In the week since Thacher Park has been officially closed, local politicians and park advocates have been sounding off about the closure. Assemblyman John McEneny, D-Albany, and John Kilroy, president of Friends of Thacher Park both say the park is being used as a bargaining chip in the budget battle.
We are kind of as dumbfounded as the rest of the state that the governor went through with it, said Kilroy. "The ball is in the governor's court. The governor seems to be using the people of the state as a bargaining chip with the legislature."
McEneny agreed with Kilroy's assessment.
"I think the people who patronize and need parks are being used as pawns in a budget battle, and I don't think it's right," he said.
The closure of 41 state parks and 14 historical sites was first put on the table in February when the governor's proposed budget included a $20 million cut in the amount of funding the Office of Parks, Recreation, and Historical Perseveration in the 2011-11 fiscal year.
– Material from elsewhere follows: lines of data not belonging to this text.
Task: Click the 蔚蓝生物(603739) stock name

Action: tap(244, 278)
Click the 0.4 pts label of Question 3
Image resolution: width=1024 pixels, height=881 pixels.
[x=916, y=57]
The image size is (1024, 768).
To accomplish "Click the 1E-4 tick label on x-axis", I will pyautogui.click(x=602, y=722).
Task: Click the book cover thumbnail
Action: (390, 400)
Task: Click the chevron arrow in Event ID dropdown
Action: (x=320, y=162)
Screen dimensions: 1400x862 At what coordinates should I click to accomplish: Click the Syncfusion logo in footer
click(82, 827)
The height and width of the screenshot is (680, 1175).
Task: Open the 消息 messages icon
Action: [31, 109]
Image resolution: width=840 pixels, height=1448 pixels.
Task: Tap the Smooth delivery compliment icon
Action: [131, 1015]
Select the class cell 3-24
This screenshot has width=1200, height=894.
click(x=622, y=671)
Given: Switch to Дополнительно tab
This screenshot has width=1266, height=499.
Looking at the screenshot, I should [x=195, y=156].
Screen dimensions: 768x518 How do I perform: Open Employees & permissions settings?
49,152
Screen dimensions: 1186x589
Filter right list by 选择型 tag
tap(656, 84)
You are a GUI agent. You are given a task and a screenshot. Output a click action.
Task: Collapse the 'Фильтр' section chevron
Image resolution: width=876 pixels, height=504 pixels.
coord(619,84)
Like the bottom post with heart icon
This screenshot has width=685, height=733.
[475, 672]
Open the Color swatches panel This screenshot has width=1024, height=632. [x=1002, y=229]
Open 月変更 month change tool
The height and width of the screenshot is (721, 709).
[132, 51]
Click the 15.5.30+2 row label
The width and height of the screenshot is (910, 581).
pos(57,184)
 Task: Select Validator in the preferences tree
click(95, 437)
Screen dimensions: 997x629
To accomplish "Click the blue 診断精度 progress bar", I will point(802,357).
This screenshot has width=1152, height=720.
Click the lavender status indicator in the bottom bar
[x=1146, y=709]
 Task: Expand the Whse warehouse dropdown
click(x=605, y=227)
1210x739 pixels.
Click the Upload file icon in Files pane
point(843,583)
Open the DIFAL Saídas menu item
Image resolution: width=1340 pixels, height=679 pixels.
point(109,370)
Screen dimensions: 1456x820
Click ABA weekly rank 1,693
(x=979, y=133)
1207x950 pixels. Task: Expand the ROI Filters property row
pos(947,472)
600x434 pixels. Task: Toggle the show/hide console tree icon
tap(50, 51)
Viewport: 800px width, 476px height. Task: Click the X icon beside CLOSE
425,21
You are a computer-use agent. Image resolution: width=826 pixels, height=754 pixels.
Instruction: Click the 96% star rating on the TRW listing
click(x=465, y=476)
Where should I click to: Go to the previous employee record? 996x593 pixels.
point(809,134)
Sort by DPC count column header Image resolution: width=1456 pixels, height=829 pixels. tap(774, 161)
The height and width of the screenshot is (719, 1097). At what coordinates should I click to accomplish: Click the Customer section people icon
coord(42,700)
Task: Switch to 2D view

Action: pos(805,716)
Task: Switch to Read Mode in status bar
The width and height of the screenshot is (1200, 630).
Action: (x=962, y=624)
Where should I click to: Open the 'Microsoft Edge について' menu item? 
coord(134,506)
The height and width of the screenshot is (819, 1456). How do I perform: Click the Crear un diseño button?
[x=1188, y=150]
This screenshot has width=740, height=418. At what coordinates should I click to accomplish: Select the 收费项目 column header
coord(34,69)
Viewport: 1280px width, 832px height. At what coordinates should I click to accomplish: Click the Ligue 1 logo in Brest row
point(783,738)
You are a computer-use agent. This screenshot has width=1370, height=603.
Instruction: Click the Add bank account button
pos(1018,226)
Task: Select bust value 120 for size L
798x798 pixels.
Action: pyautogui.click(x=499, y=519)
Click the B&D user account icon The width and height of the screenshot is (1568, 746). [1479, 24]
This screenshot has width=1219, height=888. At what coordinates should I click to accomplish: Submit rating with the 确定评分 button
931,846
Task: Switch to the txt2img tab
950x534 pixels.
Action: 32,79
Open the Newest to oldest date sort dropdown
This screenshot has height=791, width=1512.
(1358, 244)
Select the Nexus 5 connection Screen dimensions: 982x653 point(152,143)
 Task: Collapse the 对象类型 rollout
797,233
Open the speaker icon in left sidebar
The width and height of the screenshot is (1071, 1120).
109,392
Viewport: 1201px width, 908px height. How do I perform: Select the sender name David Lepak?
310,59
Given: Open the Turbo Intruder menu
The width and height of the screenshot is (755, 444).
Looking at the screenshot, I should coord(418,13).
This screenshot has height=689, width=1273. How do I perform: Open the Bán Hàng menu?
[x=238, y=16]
Both houses of the legislature included a full restoration of funding for the parks in their versions of the proposed budget, however, the assembly, senate, and governor have yet to come up with a final version of the budget.
Since the budget deadline of Wednesday, March 31, the state has been operating on short-term emergency appropriations that provide for the bare-bones operation of state government until a permanent budget is passed.
Eileen Larrabee, communications director for the Office of Parks, Recreation, Historic Preservation, said that since the deadline, Thacher Park has been operating on a week to week basis, and with the onset of warmer weather, the staff could no longer sustain operations to meet the needs of the park.
"This is about the economic realities this agency, like other agencies, are dealing with," said Larrabee.